Your assignment:
The entries below are to be restated exactly, and their images are to be omitted.

Dataset entries
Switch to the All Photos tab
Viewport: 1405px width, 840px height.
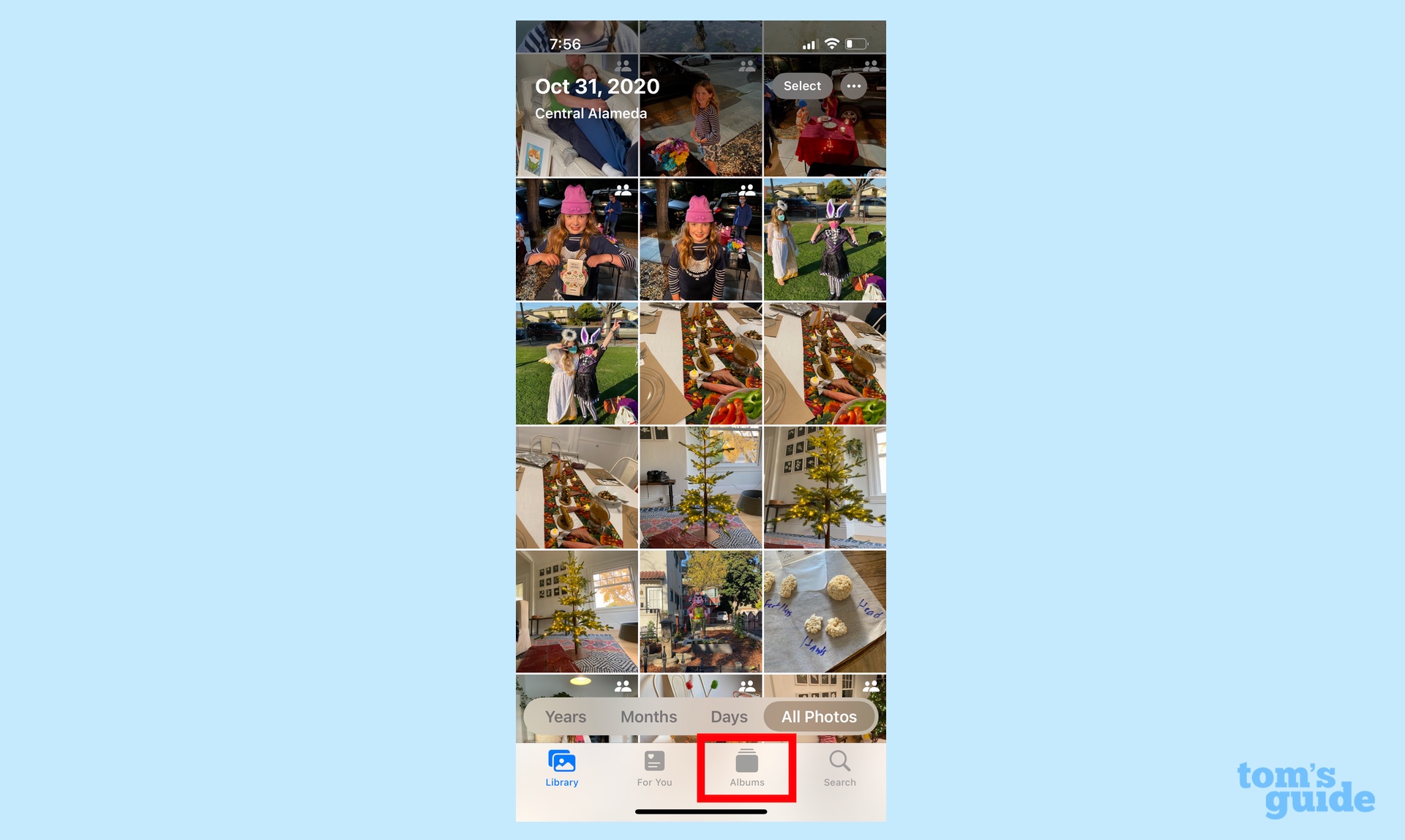pos(819,716)
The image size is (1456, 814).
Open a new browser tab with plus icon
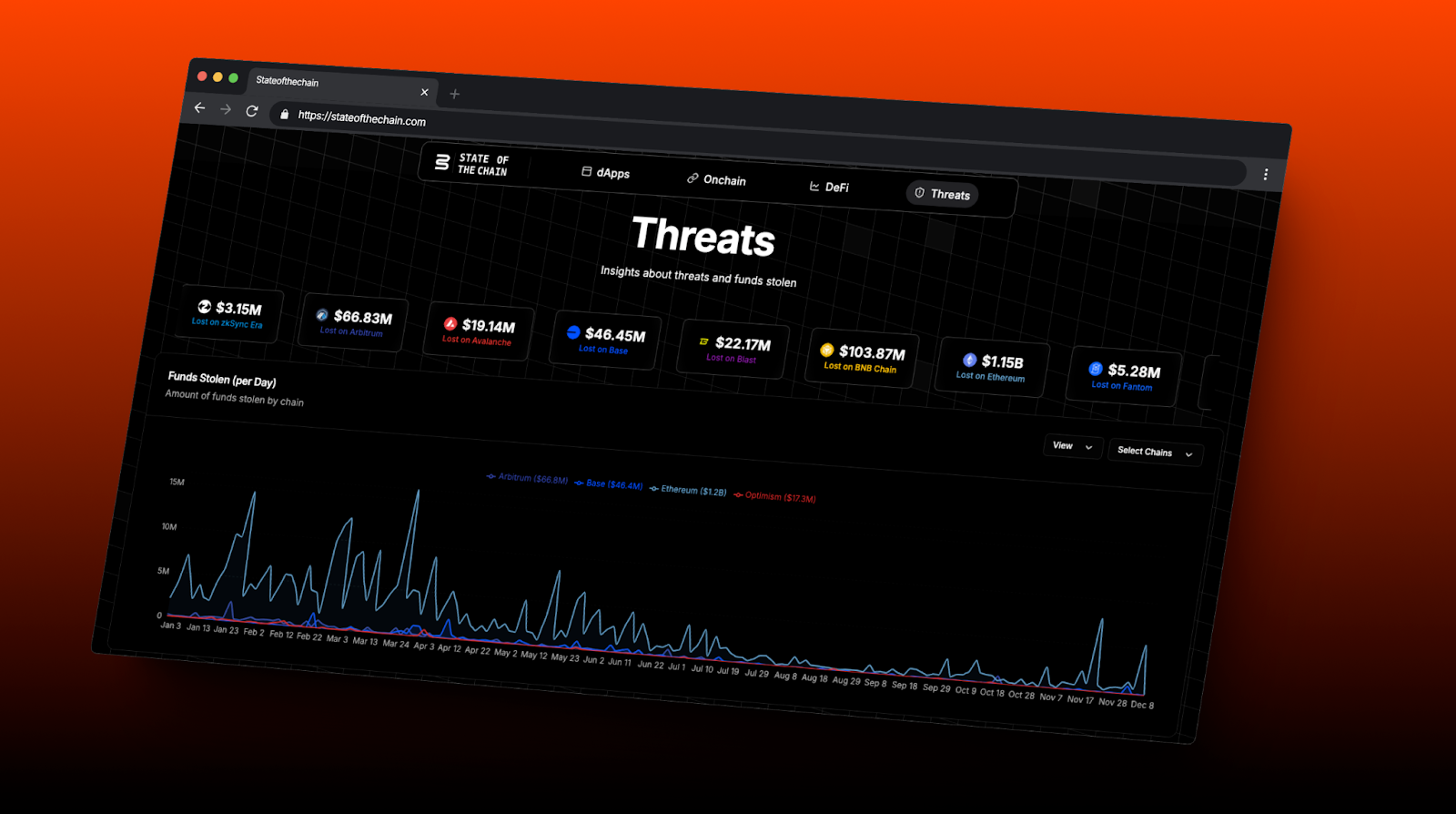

Response to the exercise:
Switch to the All Photos tab
Viewport: 1405px width, 840px height.
pos(819,716)
The image size is (1456, 814).
Open a new browser tab with plus icon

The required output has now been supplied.